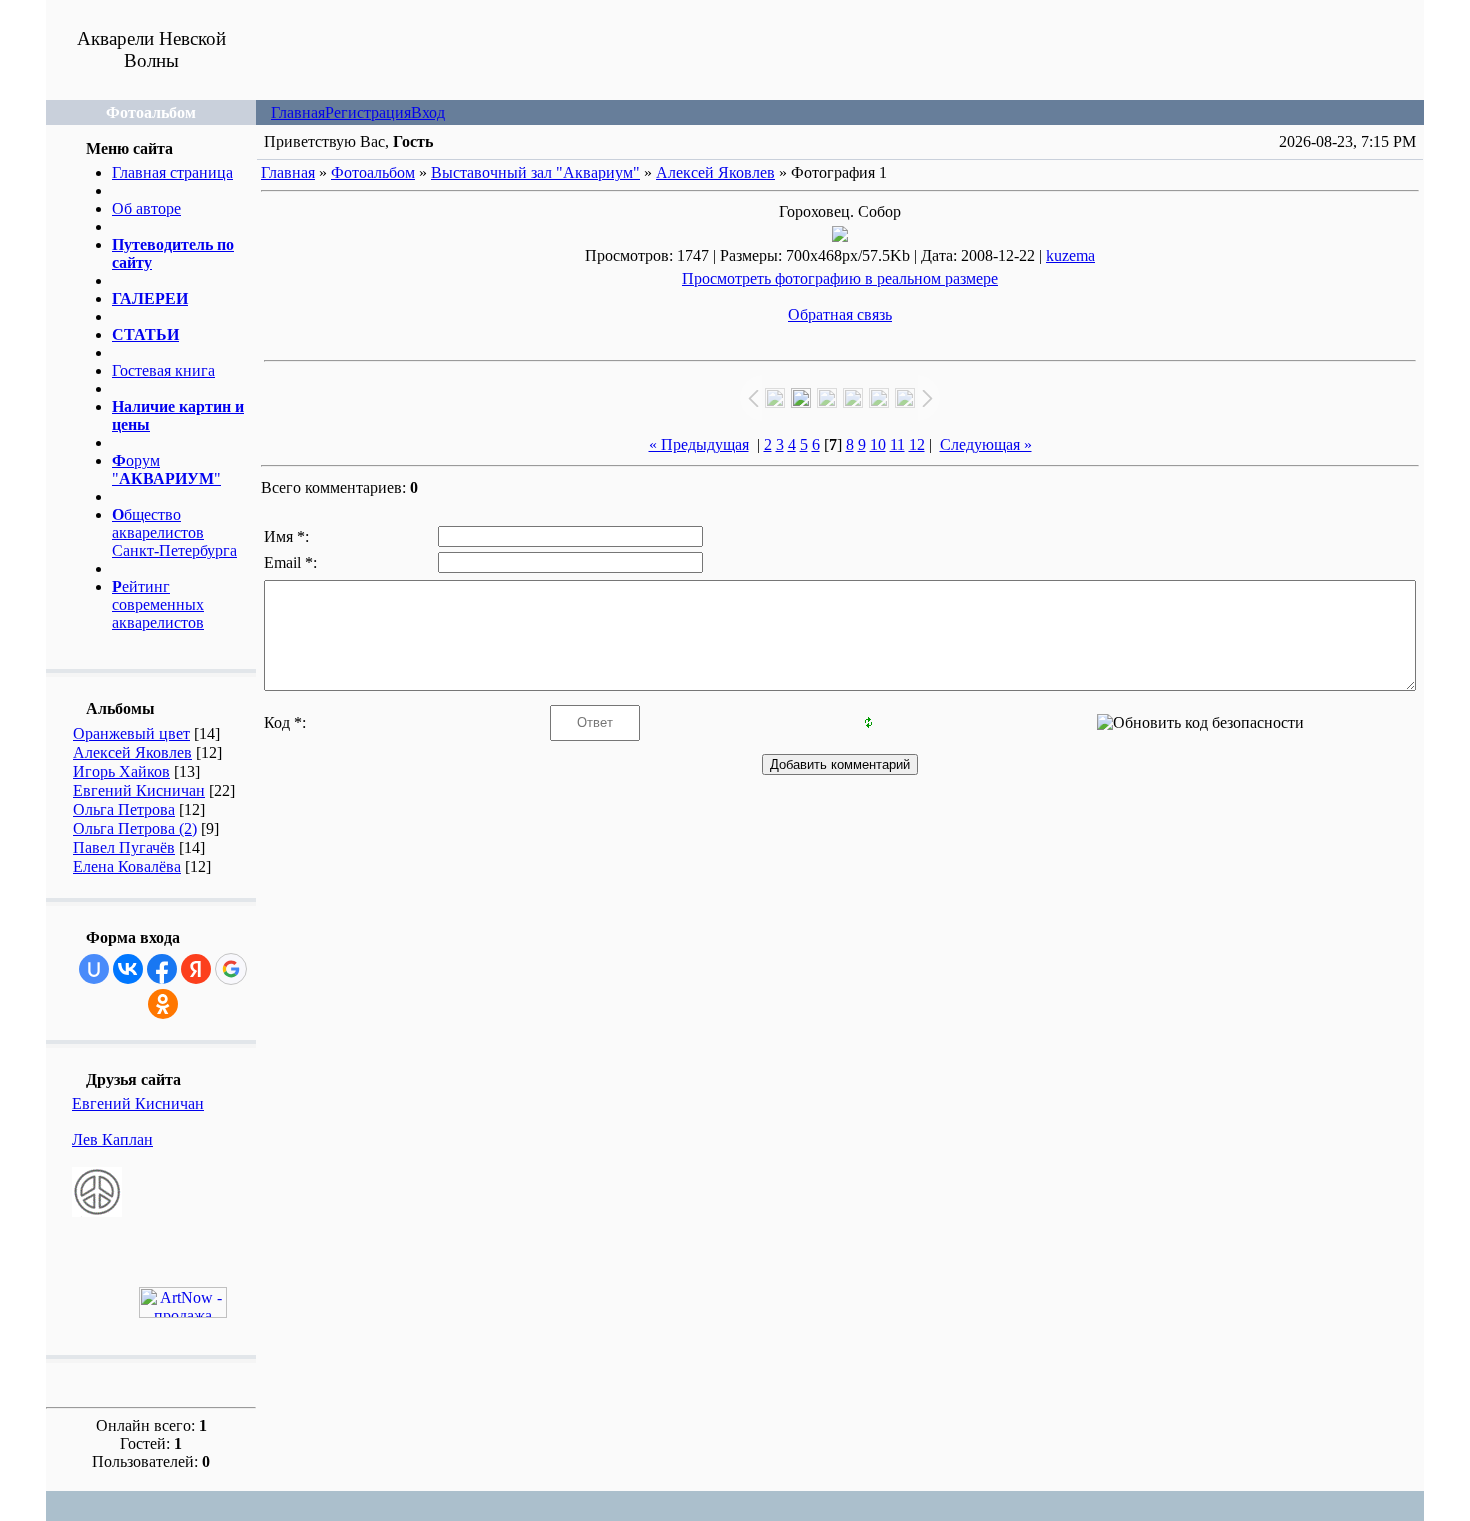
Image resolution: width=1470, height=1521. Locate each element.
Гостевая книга (163, 370)
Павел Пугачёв (124, 847)
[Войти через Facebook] (162, 969)
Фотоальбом (373, 172)
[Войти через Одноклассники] (163, 1004)
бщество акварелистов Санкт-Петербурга (174, 532)
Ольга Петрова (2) (135, 828)
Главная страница (172, 172)
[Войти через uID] (94, 969)
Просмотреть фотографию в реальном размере (840, 278)
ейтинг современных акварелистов (158, 604)
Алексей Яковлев (132, 752)
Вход (428, 112)
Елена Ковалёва (127, 866)
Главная (298, 112)
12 (917, 444)
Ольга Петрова (124, 809)
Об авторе (146, 208)
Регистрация (368, 112)
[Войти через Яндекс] (196, 969)
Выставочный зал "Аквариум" (535, 172)
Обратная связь (840, 314)
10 (878, 444)
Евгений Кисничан (139, 790)
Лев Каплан (112, 1139)
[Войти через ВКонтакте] (128, 969)
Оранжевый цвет (131, 733)
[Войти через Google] (231, 969)
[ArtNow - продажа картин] (183, 1312)
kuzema (1070, 255)
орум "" (166, 469)
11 (897, 444)
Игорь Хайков (121, 771)
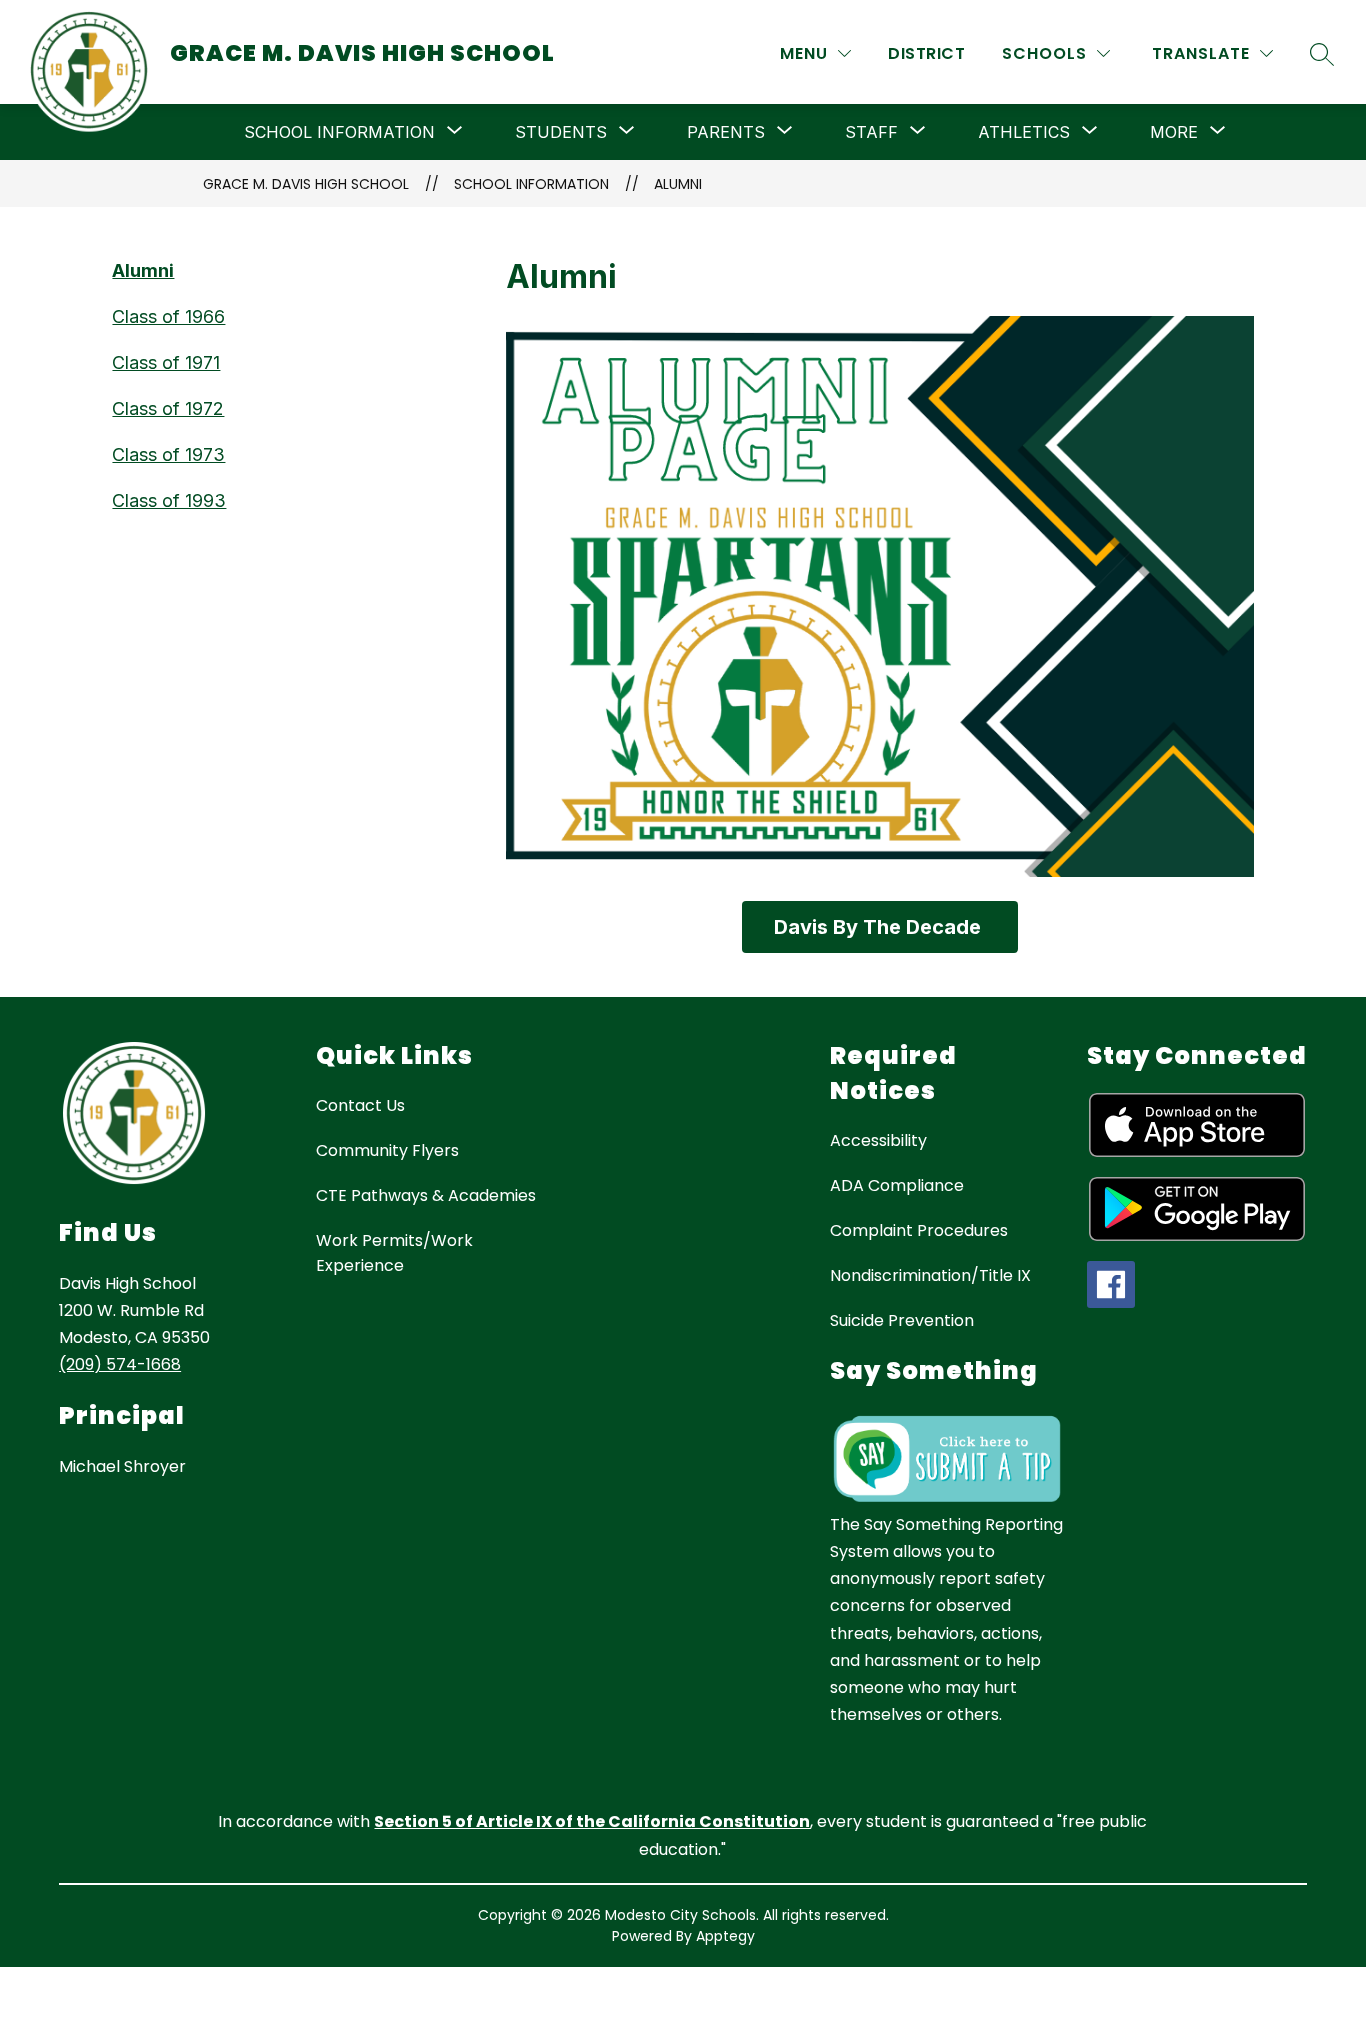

What to do :: Make an exact copy of the lines from the one holding "Ольга Петрова (2) (135, 828)" through the end of the material, both ends included, and keep the pictures out of it.

Worked solution ::
Ольга Петрова (2) (135, 828)
Главная страница (172, 172)
[Войти через uID] (94, 969)
Просмотреть фотографию в реальном размере (840, 278)
ейтинг современных акварелистов (158, 604)
Алексей Яковлев (132, 752)
Вход (428, 112)
Елена Ковалёва (127, 866)
Главная (298, 112)
12 (917, 444)
Ольга Петрова (124, 809)
Об авторе (146, 208)
Регистрация (368, 112)
[Войти через Яндекс] (196, 969)
Выставочный зал "Аквариум" (535, 172)
Обратная связь (840, 314)
10 (878, 444)
Евгений Кисничан (139, 790)
Лев Каплан (112, 1139)
[Войти через ВКонтакте] (128, 969)
Оранжевый цвет (131, 733)
[Войти через Google] (231, 969)
[ArtNow - продажа картин] (183, 1312)
kuzema (1070, 255)
орум "" (166, 469)
11 (897, 444)
Игорь Хайков (121, 771)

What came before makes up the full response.